No fig-leafs in the altogether
Some in NCR find joy in baring their body to the elements. They are not exhibitionists but look for private spaces to experience public nudity
Nudity has become a radical way of self-expression as clothes have become a second skin thanks to thousands of years of conditioning to be dressed in public. However, there are few who seek play of elements on their bare bodies like our distant ancestors used to in times immemorial or the other denizens of the animal kingdom. They live close to nature.
Clothes—worn as a certificate that we are civilised—over the last few millenniums have become an integral part of self, almost second skin, and a tool to project one’s complex identities for public consumption. To hide is virtuous and it makes us humans extremely vulnerable to bare our real self to others like us. Not all, there are a growing number naturists, here in India as well.
One of the key arguments in favour of nudity is that it prevents children from developing an attitude of shame and guilt about the human body.
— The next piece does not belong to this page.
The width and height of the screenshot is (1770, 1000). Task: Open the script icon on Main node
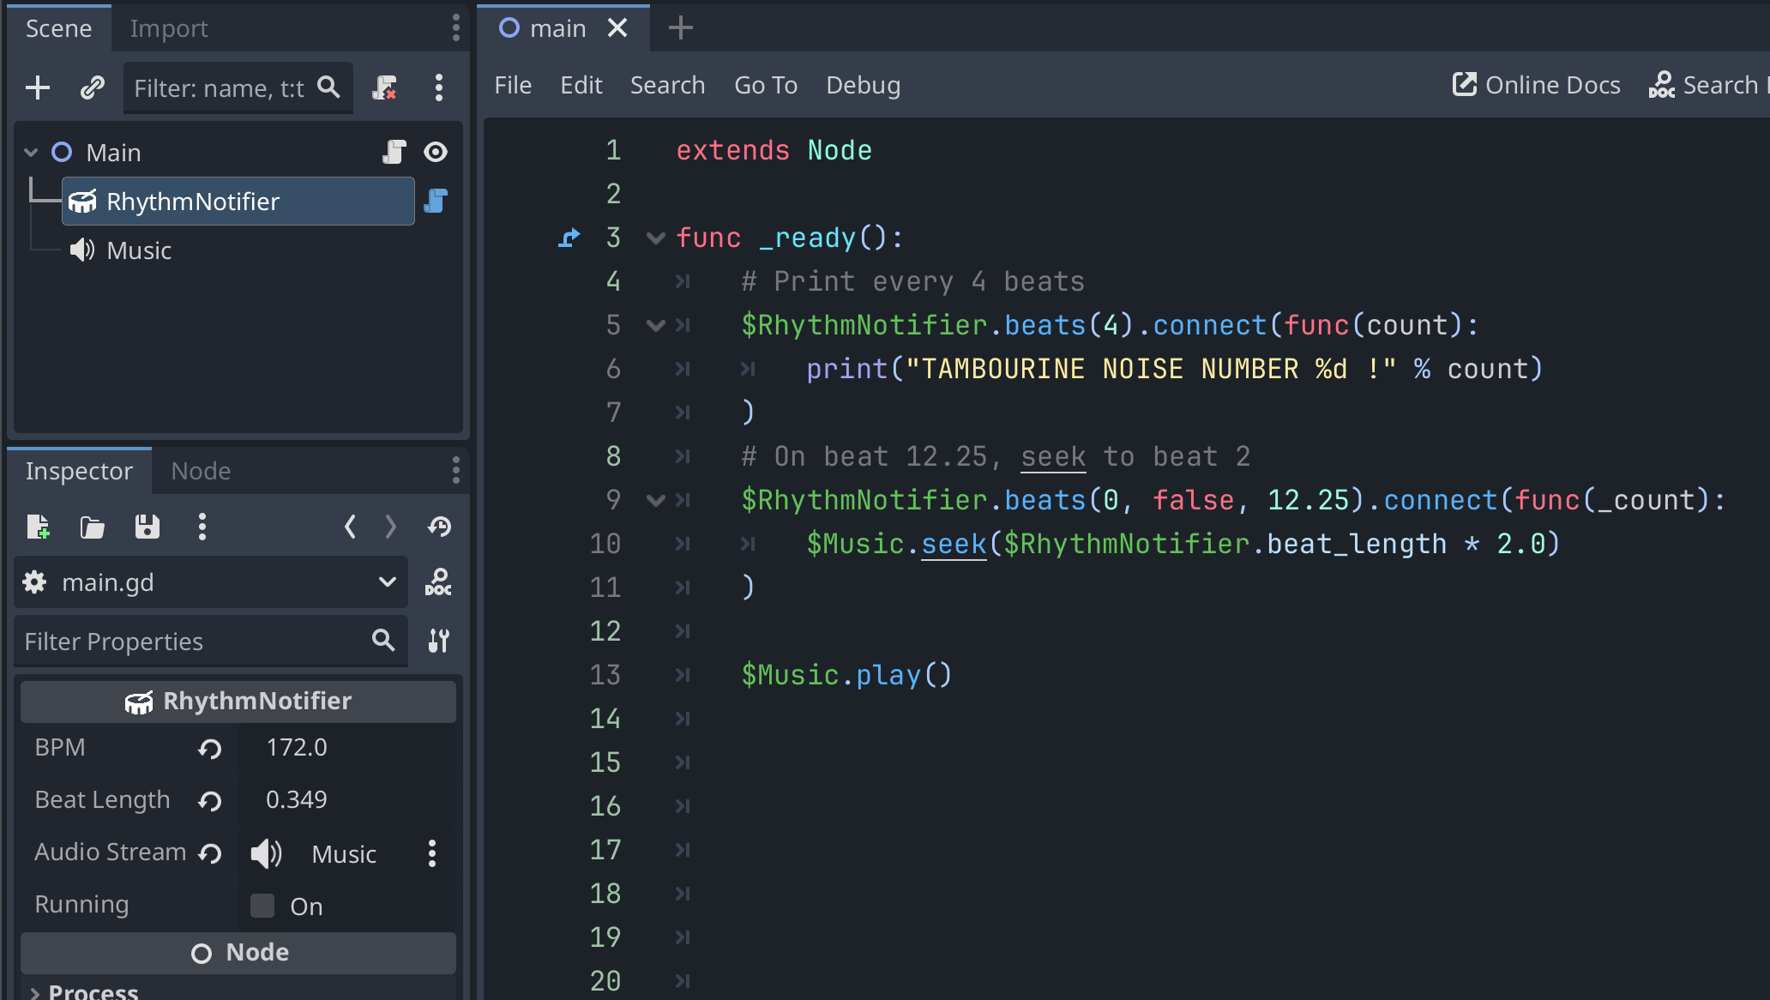pos(394,153)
People all over the world take a break from clothing in camps, holiday resorts and cruises. In many parts of Europe and the rest of the West, they are allowed to live the way they choose in large numbers in secluded places close to nature—this has become an integral part of the alternate culture, almost iconoclastic.
A lot of literature has since come up that explains the idea. Even those who don’t practice it venture to write about it, like Naked at Lunch–The Adventures of a Reluctant Nudist by Mark Haskell Smith. This book was much appreciated by Rahul R, a software engineer working for a multinational in Gurugram.
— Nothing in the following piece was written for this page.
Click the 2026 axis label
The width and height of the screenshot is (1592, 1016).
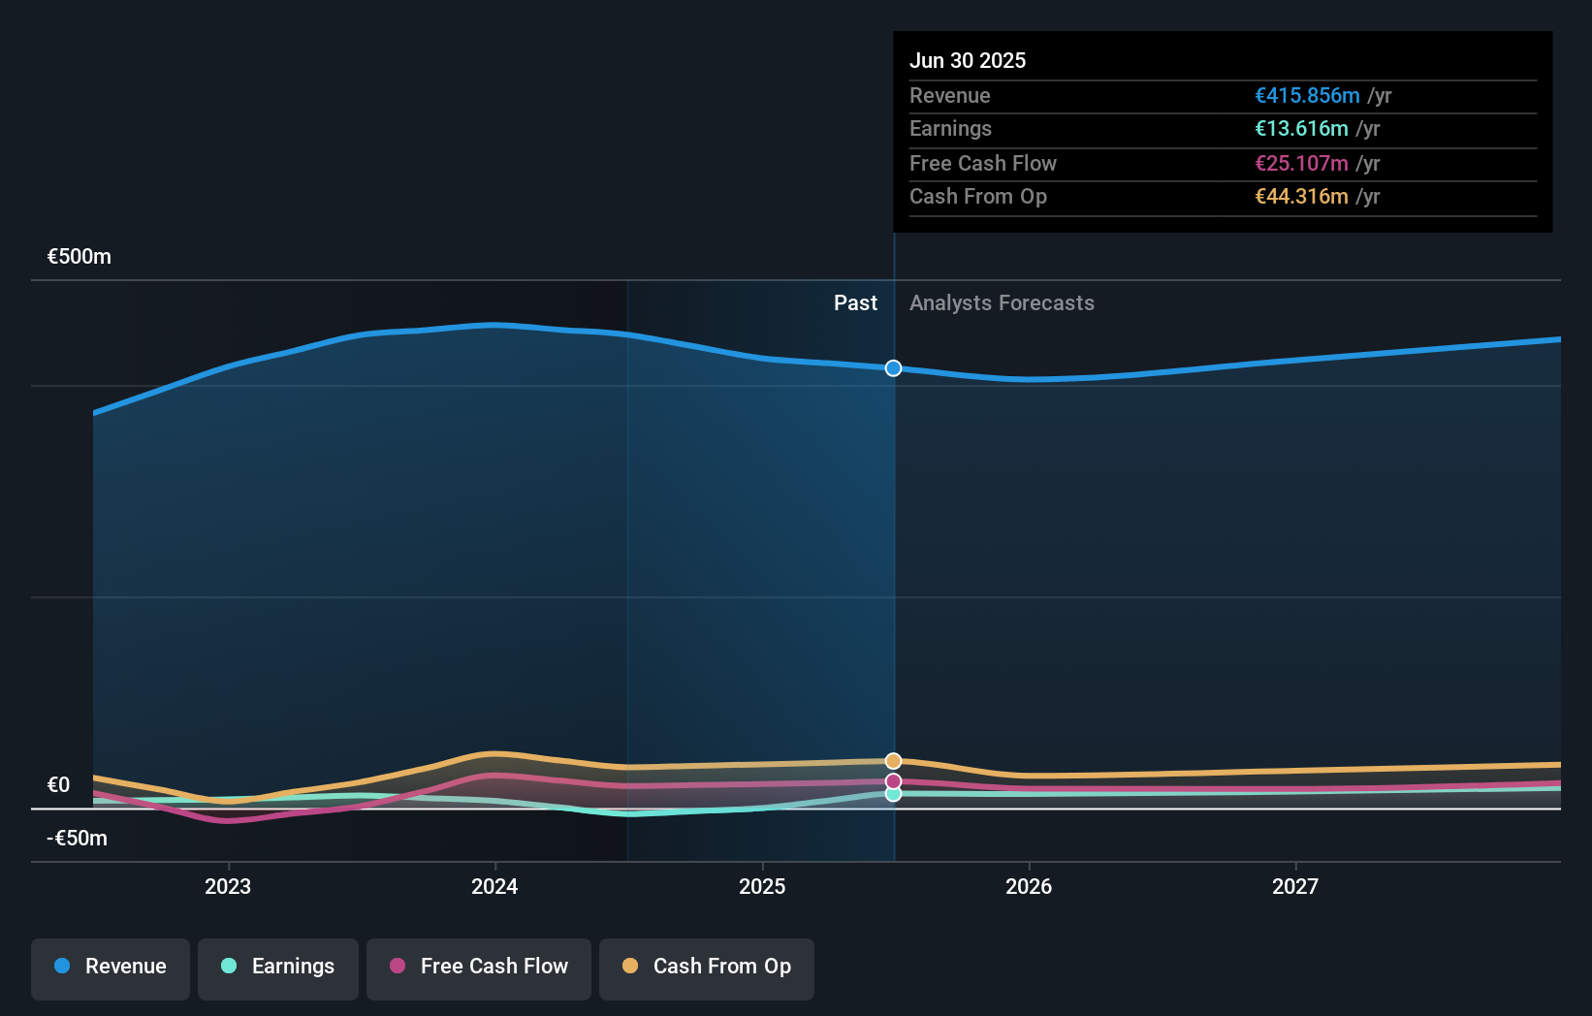[1030, 885]
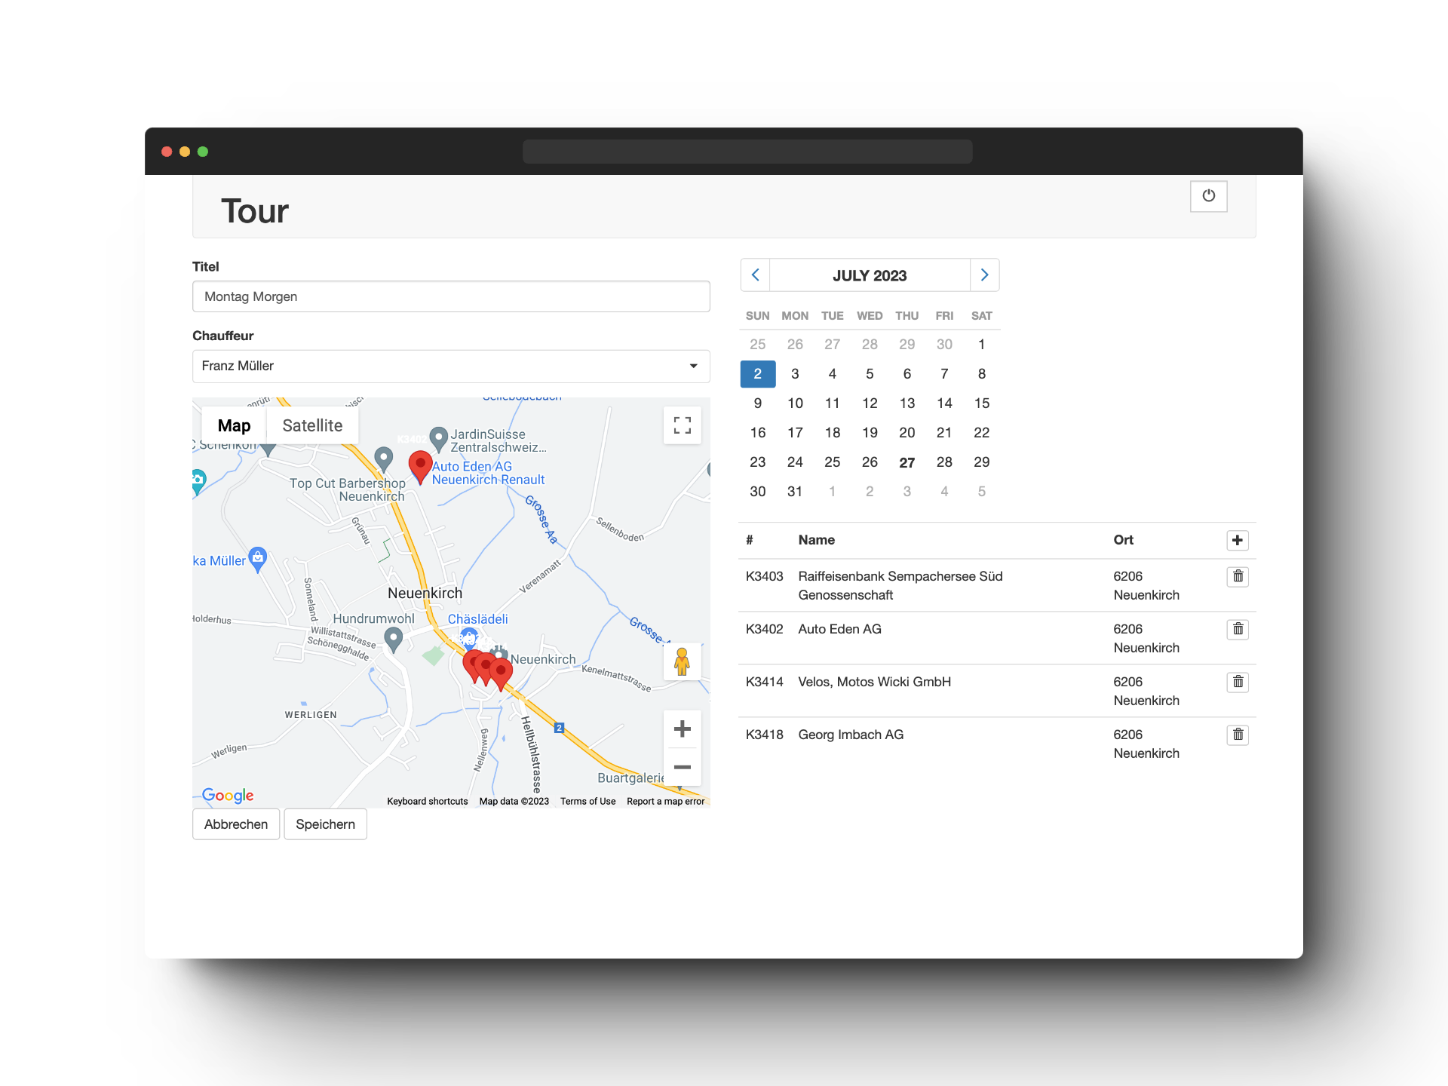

Rahul R, 37, has lived in the US for five years, followed by a year in Berlin before returning to India in 2016. In Germany, he for the first time experienced free body culture and was fascinated in the way he felt—comfortable about his body vis-a-vis others, and nature.
Rahul explains, “You feel close very to nature. But it did something even more significant to me. It meant the end of body shame for me. I grew up disliking my dark complexion, was therefore very shy and acutely conscious of myself. But now I feel so comfortable in my skin, I don’t feel like hiding it.”
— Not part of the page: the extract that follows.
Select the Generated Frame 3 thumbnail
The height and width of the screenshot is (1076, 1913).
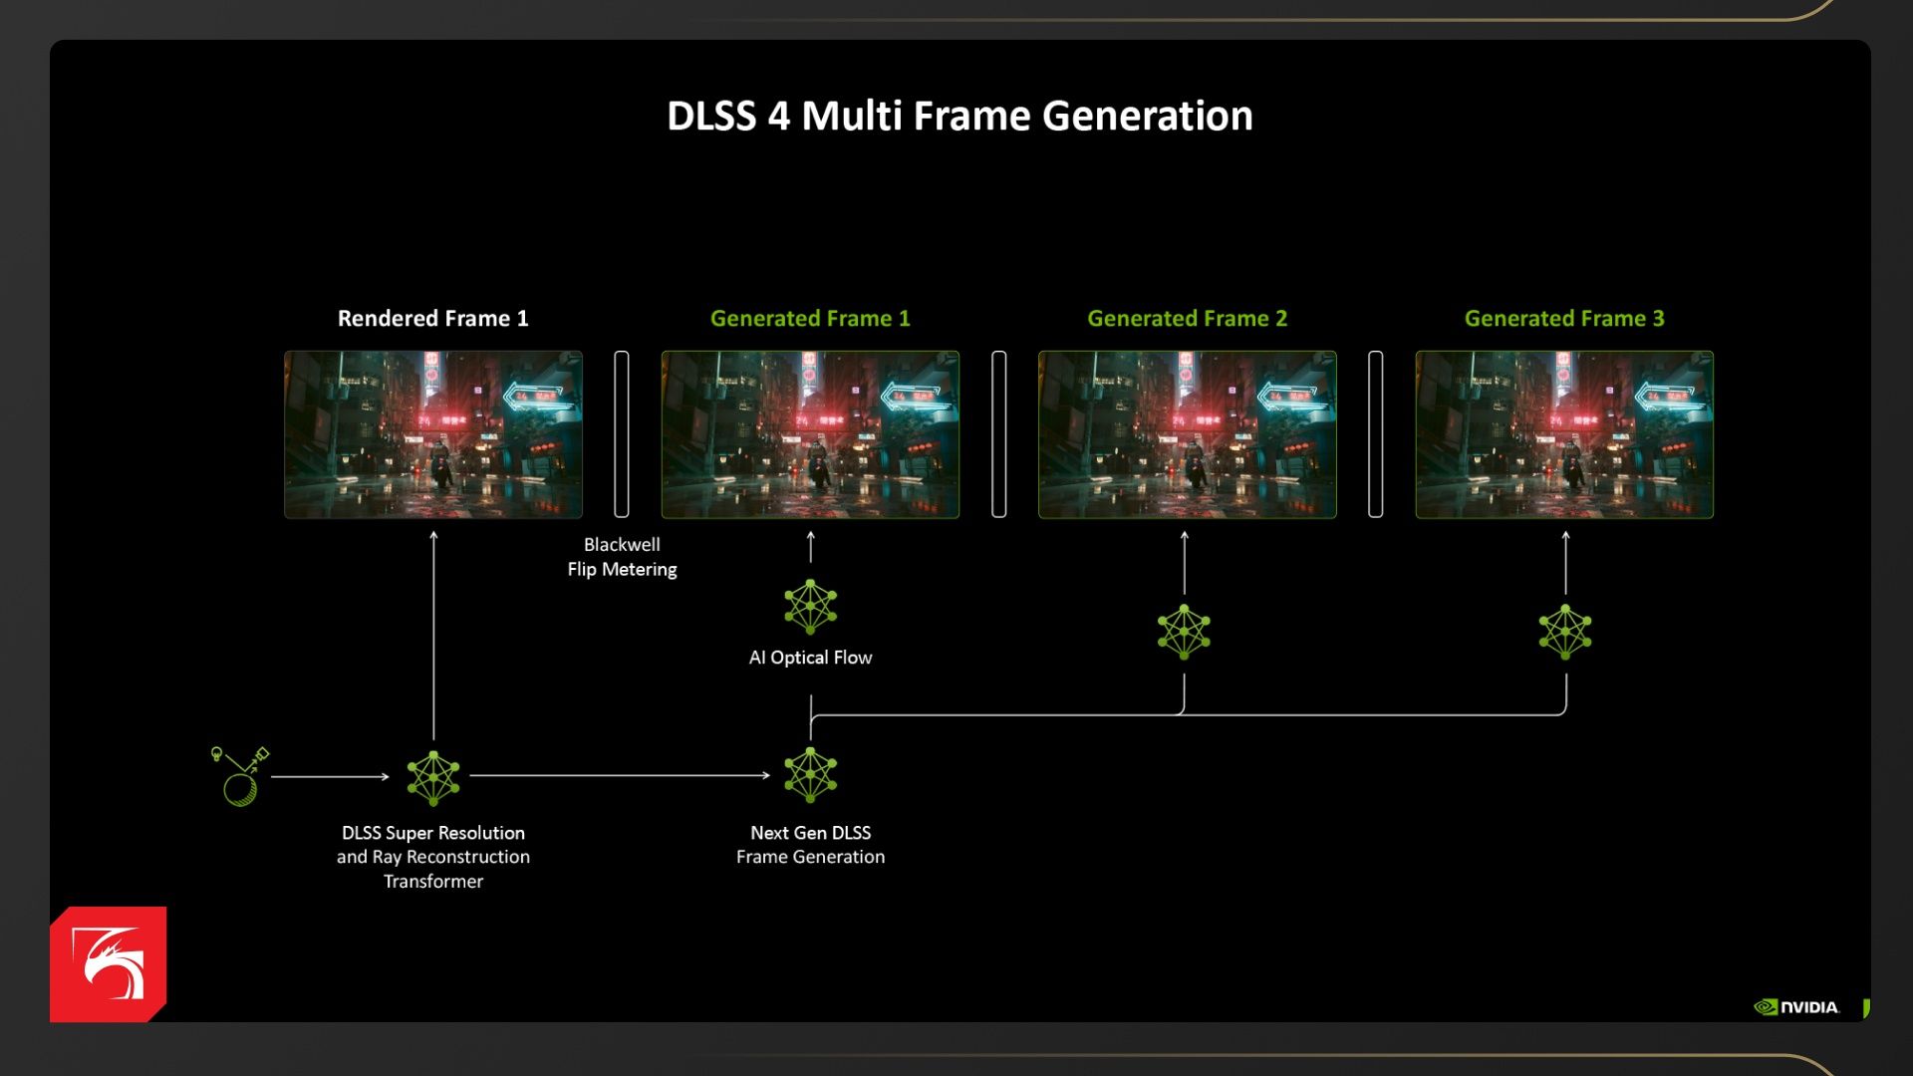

He narrates the profound joy he feels lying naked in the warm sandy beach as the cool breeze from the sea gushes past him. “It’s not about me, it’s about being part of something larger—the whole universe. You feel it. Almost surreal!”
He now lives in a high-rise building on the 16 floor in Gurugram, often travels abroad to be part of various naturist camps but also enjoys domestic travel to hill stations, sea coasts and his favourite backwaters of Kerala, places where he can be himself.
Back in the city, there are dozen-odd naturists residing in the NCR. Rahul is a member of this closed group, and they travel together, have shortlisted some locations, to camp, or hire a small bungalow along the sea coast and convert it into a temporary nudist colony. “I like it this way. It’s important for my wellbeing. But I don’t want to offend others. So we find private enclaves nestled in nature to bare ourselves,” Rahul explains.
Chitra is 64, a retired executive who lives in Noida with her husband. Two of her sons are settled abroad. She likes to be in nature without any clothing. She explains the paradox. “I’m ageing, wrinkles are surfacing on my body, but I don’t feel the need to hide my ageing body. It’s such a natural process. Also, it doesn’t matter what people think of my body as long as I feel good about myself. And I’m not just my body. I feel complete when I’m out in nature. And if people don’t like me the way I’m, it’s their problem, not mine.”
Her husband is not comfortable but he gets the point and accompanies her on such trips. “He’s getting there,” she says as they start to laugh. Their sons and rest of the family don’t know about it, but for a few select friends who have been with them to experience nudism.
Referring to her children and their children, she says, “I haven’t told them about it because I don’t know how they will react. But at some point in time, they will know about it, and I will encourage them to try,” adding, “I wear clothes not to embarrass other people.”
The moot point all try to make is nudity is not indecent. Chitra reads loudly what renowned American poet, essayist, and journalist Walt Witman had to say about it, “Sweet, sane, still Nakedness in Nature! — ah if poor, sick, prurient humanity in cities might really know you once more! Is not nakedness then indecent? No, not inherently. It is your thought, your sophistication, your fear, your respectability that is indecent. There come moods when these clothes of ours are not only too irksome to wear but are themselves indecent. Perhaps indeed he or she to whom the free exhilarating ecstasy of nakedness in Nature has never been eligible (and how many thousands there are!) has not really known what purity is — nor what faith or art or health really is.”
Saif is from a conservative Muslim family, just like Rahul and Chitra are from very religious Hindu families. He has an Instagram account under a fake name where he shares his pictures. A denizen of eastern Uttar Pradesh, he likes to visit Goa and Kerala. He sometimes lies in the veranda of his DDA flat in South Delhi, which is covered with a blanket of creepers, to feel his bareness—“it’s emancipating” in his words. He likes to cook without his clothes on.
His girlfriend, who sometimes stays overnight with him, is getting used to him roaming around naked in the apartment. She is however of the view that he should seek some help about his keen desire to travel to places, to be with a group of likeminded people who like to exist in the nude. Nature is their clothing, dwelling–quite literally.
A tall lanky fellow with oversized feet, Saif finds the whole idea difficult to explain. He tries to distinguish between being an exhibitionist and a nudist. “I’m not naked to flaunt my body. I just feel very comfortable that way—very close to me. It’s a good feeling I can’t put in words.” He uses words like liberating, wonders why people get offended, even paranoid about seeing a naked human body. He employs a popular joke amongst the nudists to make his point, “No one is perfect! Everyone’s ass has got a crack in it.”
“We are all a bit nudist, very few acknowledge it, even fewer act on it,” sums up Chitra. Clearly, there are many Milind Somans who’d want to run naked on a sea beach.